With the development of next-generation sequencing (NGS) and restriction-site-associated DNA (RAD) sequencing technology, some crustacean linkage maps have been constructed with thousands of markers and average marker distances <1 cM, such as Penaeus monodon and E. sinensis 11, 20. The first genetic map of P. trituberculatus have been constructed using simple sequence repeat (SSR) markers and amplified fragment length polymorphism (AFLP) techniques. However, the resolution of these maps is relatively low (with a mean marker interval of 8.7 cM), limiting their usefulness in QTL mapping and genome assembly. Thus, accurate linkage mapping with more markers of P. trituberculatus is urgently required. Recently, a method of de novo SNP discovery and genotyping called specific length amplified fragment sequencing (SLAF-seq) was reported, which was similar with RAD technology21. Based on deep sequencing and double barcode genotyping systems, this method was accurate and cost-effective for linkage map construction. High-density linkage maps for Litopenaeus vannamei, a dominant crustacean species in global seafood mariculture with complexity genome, have been successful constructed using the SLAF-seq.10, which provides a very valuable reference for the genetic linkage map construction of P. trituberculatus.

The purpose of this study was to construct a genetic linkage map for QTL mapping and assist with further genome assembly in P. trituberculatus. Firstly, genome survey analysis was carried out to investigate the basic genome characteristics. Secondly, a linkage map was constructed via SLAF-seq. Thirdly, QTLs of growth traits and growth-related genes were identified based on the integration of linkage map, genomic scaffolds/contigs and transcriptome unigenes.

Materials and Methods

Genome survey analysis and de novo assembly

A male crab from the ninth generation full sib family (F9) was used in genome survey analysis in Beijing Biomarker Technologies Co., Ltd. (Beijing, China). Muscle tissue was used to extract DNA. Four paired-end libraries with insert size of 270 base pairs (bp) on average were constructed from randomly fragmented genomic DNA. Sequencing was performed on the Illumina HiSeq. 4000 sequencing platform with a 151 bp read length, and almost all the insert fragments could be sequenced completely by both paired-end sequencing. Clean reads were obtained after filtering and correction of the sequence data, and were relatively accurate for estimating the size of the genome and heterozygosis.

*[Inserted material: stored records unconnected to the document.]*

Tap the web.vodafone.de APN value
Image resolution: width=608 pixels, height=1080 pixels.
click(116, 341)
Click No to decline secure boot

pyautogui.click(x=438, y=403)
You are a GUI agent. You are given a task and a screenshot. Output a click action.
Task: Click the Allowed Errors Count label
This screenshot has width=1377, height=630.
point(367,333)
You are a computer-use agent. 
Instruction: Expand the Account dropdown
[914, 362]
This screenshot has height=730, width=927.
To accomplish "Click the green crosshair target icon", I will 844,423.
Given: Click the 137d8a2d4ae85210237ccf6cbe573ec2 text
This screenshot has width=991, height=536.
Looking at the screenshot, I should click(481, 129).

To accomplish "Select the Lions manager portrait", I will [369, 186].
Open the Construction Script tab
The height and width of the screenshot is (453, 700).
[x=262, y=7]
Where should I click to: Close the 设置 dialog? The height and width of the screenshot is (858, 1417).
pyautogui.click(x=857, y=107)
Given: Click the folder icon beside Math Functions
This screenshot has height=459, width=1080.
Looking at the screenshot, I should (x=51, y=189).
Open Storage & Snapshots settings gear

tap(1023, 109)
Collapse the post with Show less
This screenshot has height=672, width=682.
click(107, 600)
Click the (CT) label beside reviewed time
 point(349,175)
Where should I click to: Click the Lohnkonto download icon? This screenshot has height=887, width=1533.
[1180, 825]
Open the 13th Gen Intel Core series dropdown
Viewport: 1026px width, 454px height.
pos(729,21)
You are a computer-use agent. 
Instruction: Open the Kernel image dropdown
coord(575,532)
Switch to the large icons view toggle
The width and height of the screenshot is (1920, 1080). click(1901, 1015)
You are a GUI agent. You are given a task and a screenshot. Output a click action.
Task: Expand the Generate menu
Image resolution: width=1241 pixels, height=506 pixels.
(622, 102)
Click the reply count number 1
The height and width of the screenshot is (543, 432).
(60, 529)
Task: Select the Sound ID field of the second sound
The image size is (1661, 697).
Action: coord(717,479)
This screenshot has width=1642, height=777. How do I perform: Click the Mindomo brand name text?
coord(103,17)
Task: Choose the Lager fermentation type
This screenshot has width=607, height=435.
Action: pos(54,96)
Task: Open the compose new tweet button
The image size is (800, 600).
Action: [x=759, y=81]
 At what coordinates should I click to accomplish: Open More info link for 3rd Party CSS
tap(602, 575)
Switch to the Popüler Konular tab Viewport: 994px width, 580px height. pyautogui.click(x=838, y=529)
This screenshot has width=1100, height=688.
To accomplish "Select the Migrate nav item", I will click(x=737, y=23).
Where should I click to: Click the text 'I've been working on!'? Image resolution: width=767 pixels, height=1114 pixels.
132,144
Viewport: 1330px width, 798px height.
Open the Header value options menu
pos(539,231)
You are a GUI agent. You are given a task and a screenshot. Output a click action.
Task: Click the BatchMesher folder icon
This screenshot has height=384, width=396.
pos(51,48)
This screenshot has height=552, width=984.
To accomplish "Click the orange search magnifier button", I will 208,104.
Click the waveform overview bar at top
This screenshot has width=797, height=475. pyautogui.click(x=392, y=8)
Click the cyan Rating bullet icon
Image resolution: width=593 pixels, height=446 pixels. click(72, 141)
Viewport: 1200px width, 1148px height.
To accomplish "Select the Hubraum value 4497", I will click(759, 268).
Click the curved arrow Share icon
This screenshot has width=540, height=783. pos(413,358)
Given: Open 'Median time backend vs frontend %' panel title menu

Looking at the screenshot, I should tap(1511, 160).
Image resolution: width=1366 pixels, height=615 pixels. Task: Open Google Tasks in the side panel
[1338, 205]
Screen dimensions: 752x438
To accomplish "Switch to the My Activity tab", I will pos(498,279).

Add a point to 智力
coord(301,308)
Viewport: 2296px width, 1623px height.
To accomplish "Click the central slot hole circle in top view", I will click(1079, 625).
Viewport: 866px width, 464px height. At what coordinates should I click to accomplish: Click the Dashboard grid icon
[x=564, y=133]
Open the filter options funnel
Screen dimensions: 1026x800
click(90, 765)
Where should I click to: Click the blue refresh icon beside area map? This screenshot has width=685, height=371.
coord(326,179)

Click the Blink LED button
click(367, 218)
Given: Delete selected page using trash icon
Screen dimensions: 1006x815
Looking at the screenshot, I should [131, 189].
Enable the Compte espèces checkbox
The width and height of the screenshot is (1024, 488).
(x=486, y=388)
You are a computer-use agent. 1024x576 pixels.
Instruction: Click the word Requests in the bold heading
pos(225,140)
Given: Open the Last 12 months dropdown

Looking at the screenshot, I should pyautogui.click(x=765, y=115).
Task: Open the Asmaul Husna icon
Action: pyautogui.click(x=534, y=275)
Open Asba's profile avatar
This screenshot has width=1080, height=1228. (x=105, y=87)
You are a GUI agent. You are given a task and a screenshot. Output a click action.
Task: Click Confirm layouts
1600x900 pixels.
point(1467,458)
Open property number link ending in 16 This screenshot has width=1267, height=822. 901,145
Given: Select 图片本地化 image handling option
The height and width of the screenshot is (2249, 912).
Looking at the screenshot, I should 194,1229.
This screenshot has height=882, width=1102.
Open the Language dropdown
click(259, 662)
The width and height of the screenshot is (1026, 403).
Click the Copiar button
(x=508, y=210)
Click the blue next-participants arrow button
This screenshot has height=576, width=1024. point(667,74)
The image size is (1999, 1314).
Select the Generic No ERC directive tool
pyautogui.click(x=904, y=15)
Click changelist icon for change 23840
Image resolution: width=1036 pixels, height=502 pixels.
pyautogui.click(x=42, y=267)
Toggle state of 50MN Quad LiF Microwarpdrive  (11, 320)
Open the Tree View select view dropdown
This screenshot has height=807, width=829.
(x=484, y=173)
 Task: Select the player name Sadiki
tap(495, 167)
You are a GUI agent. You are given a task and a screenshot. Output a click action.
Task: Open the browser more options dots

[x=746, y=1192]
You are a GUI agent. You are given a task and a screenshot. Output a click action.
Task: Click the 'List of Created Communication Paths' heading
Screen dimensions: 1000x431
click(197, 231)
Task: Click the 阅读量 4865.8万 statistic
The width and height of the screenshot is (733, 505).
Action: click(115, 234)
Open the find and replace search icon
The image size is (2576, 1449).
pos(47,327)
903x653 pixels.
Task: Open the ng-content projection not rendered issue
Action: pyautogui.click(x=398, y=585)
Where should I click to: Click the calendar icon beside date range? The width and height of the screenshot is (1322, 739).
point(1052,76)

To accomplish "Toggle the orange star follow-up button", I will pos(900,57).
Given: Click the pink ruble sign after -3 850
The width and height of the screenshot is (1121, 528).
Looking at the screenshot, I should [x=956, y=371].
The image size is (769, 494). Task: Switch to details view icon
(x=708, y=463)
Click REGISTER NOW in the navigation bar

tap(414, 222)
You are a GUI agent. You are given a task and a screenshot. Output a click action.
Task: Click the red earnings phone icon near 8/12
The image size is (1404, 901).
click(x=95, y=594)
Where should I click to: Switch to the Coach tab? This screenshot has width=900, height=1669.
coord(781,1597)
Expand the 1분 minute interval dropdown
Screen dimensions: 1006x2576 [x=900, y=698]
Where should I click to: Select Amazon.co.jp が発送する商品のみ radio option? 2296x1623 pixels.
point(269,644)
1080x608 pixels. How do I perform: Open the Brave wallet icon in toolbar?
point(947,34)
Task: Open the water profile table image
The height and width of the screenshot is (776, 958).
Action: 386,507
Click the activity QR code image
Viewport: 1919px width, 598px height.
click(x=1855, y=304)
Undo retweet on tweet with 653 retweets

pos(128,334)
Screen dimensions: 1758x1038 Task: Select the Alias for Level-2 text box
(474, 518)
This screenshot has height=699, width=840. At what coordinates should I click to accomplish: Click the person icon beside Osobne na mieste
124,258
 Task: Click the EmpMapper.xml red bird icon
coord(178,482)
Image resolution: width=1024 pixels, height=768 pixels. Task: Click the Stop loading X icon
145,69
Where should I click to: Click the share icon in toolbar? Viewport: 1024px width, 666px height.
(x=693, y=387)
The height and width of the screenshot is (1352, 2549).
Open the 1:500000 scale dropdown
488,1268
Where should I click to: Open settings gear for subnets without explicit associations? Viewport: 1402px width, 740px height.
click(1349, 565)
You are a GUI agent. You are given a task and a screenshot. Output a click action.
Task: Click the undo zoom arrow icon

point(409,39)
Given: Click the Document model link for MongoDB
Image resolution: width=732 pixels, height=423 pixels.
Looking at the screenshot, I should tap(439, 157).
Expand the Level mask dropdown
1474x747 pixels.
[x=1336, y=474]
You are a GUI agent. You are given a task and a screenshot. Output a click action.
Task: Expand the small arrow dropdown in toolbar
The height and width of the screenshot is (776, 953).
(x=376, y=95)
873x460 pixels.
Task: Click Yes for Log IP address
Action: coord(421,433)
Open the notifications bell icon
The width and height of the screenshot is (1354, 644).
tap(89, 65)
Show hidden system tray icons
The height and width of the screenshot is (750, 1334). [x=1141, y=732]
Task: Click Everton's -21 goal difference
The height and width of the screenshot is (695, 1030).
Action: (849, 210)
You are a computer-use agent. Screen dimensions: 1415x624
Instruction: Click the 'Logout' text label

SOAPdenovo software (http://soap.genomics.org.cn/soapdenovo.html) were applied for de novo genome assembly with the following parameters: the k value in K-mer was set at 95. The usable reads >200 bases in length were selected to realign the contig sequences because the sequences <200 bp were likely to be derived from repetitive or low-quality sequences. Then, the paired-end relationship between reads was coincident between contigs. The scaffolds were constructed step by step using insert size paired-ends.

Due to the relatively low conservatism of the repetitive sequence among species, a specific repetitive sequence database was built to predict repeat sequences. The software programs LTR_FINDER22, MITE-Hunter23, RepeatScout24, and PILER-DF25 were used to construct a de novo repeat library, classified by PASTEClassifier26, and combined with the Repbase transposable element library to act as the final library27. The software Repeat-Masker was then run to find homologous repeats in the final library28. Then, based on K-mer analysis, information on peak depth and the number of 21-mers was obtained. Its relationship was expressed by using the following algorithm: Genome size = K-mer num/Peak depth.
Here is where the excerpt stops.